Aber gerade für die hat das iPad reichlich wenig zu bieten – mit Business-Funktionen hat sich Jobs gestern jedenfalls nicht überschlagen. Gut es gibt eine mobile iWorks-Version, aber wer in der Geschäftswelt nutzt das ernsthaft? Leider kann man das iPad auch nicht als Block für Notizen benutzen, das Display funktioniert nur mit dem Finger nicht mit Stiften.
Und selbst, wenn Privathaushalte angesprochen werden, was bietet das Pad? Eine Möglichkeit ein bisschen zu surfen (soweit es halt geht), ein bisschen zu Spielen, ein bisschen lesen, Musik zu hören und Filme zu sehen, von allem ein bisschen halt, aber nichts richtig.
Einzig die Möglichkeit Bücher zu lesen ist tatsächlich interessant.

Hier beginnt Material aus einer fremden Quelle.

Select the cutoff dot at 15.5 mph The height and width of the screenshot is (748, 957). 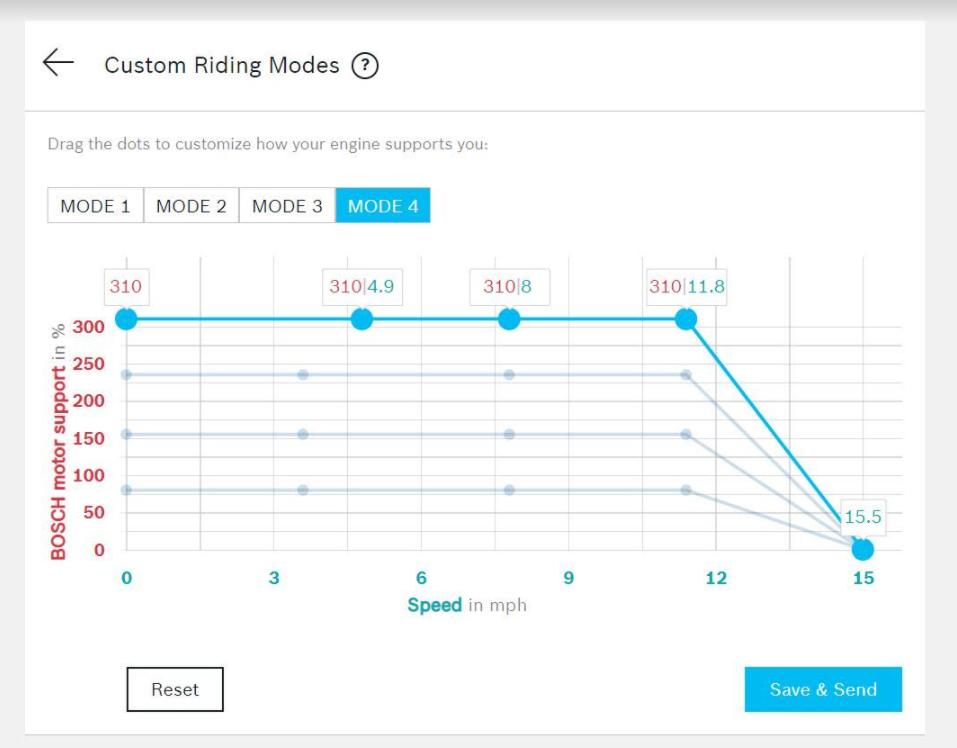click(862, 549)
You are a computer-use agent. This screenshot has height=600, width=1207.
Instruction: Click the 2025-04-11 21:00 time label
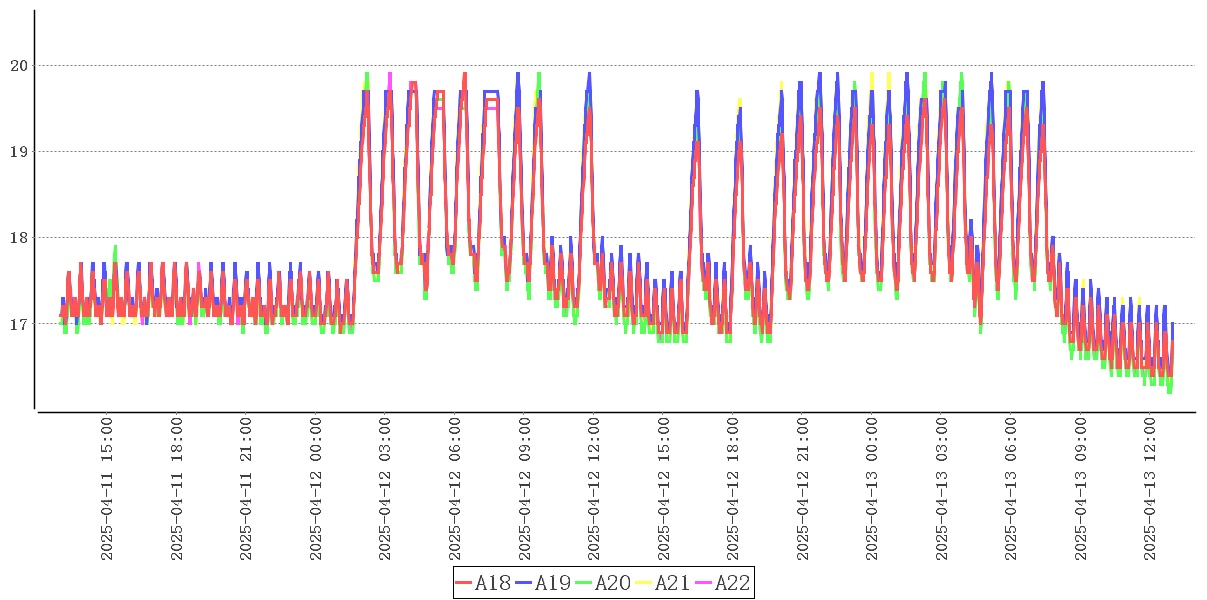coord(246,489)
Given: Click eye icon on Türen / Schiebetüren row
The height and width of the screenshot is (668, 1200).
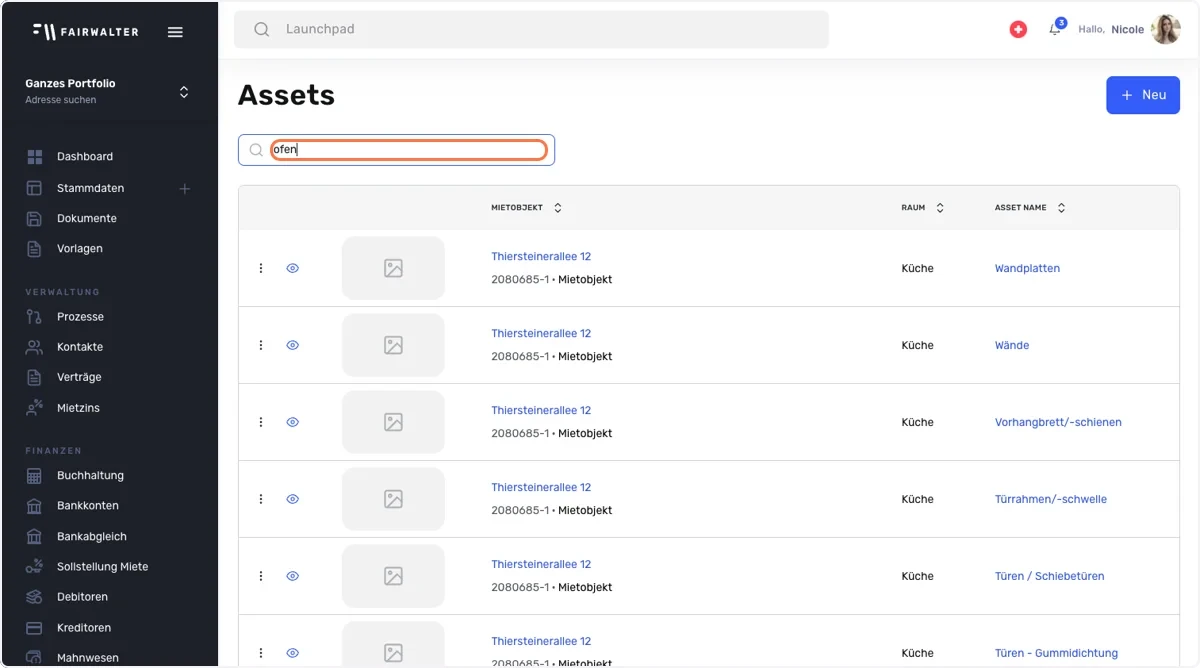Looking at the screenshot, I should (x=293, y=576).
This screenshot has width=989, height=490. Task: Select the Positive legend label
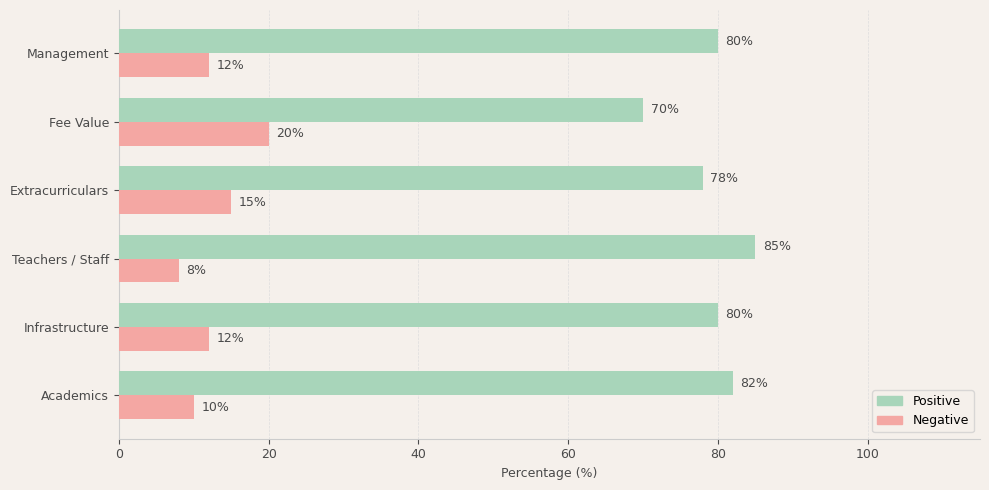(x=936, y=401)
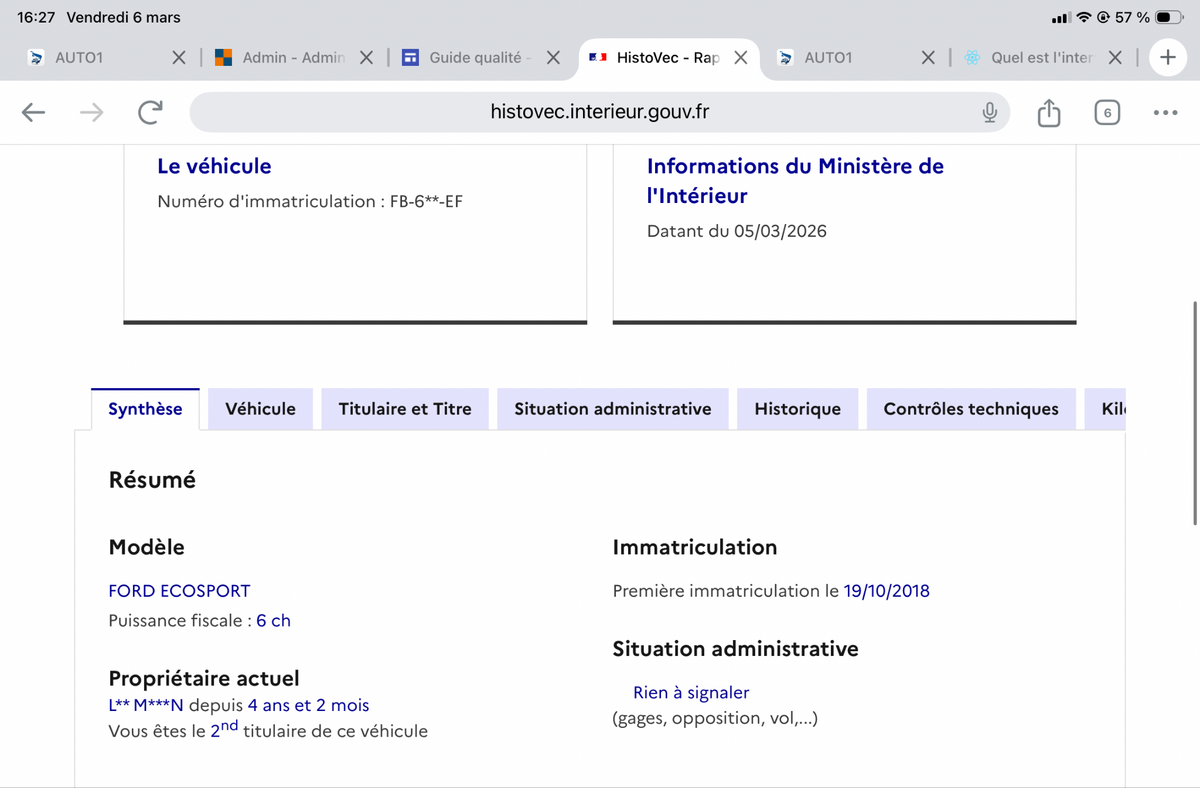
Task: Close the Admin tab
Action: [367, 58]
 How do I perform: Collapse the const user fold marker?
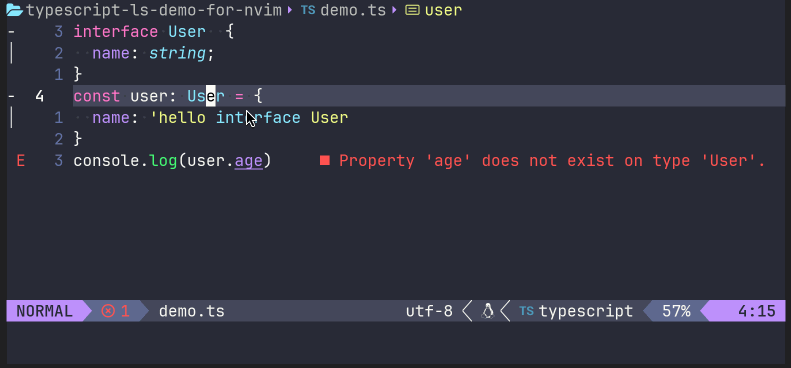pyautogui.click(x=12, y=96)
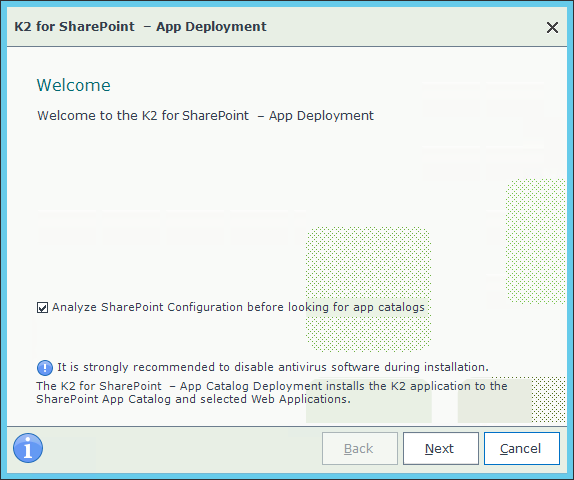Click the antivirus recommendation message text
574x480 pixels.
coord(273,367)
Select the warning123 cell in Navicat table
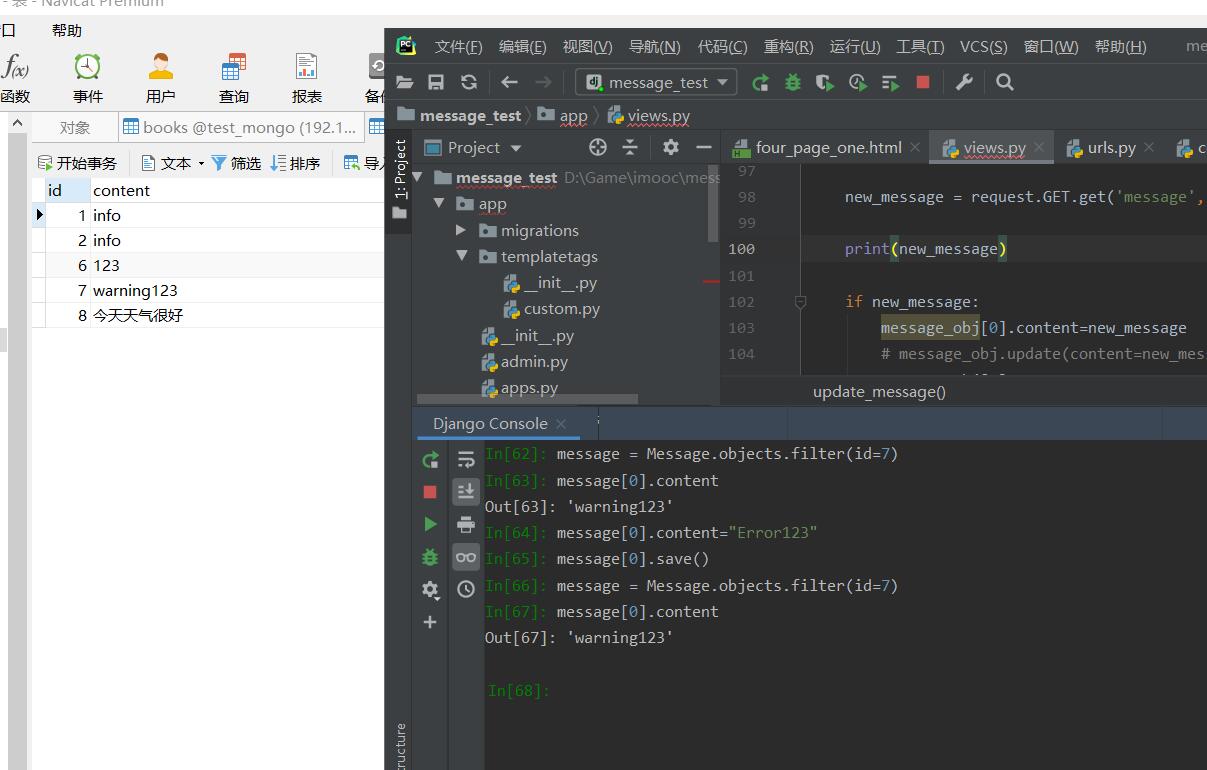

Aber das machen andere Geräte auch und das deutlich günstiger und so lang eBooks nicht wesentlich billiger sind als ihre gedruckten Pendants, sind eBooks sowieso keine Alternative für mich. Eine Revolution, wie sie iTunes in der Musikbranche ausgelöst hat wird für die Buchverlage ausbleiben, außer natürlich sie verkaufen ihre Bücher auch für 1,99 Euro.
500 Euro also für ein Gerät, das zwar vieles kann, aber eben nichts richtig? Rausgeschmissenes Geld oder? Aber darum geht es ja bei Apple nicht, hier geht es auch immer um den Status, der mit dem Gerät verbunden ist. Aber auch hier krankt das iPad. Das Ding passt schließlich in keine Ed-Hardy-Hose und kann nicht mal prolomäßig in der U-Bahn aus dem Ärmel geschüttelt werden.
Für Draußen ist das Pad wohl auch nicht immer zu gebrauchen. Bei dem stark gespiegeltes Display kann man sich bei Sonnenlicht eher schminken denn im Internet surfen. Aber ein iPad nur für zuhause, wo es keiner sehen kann? Mal ehrlich Steve, wem soll man denn so was verkaufen?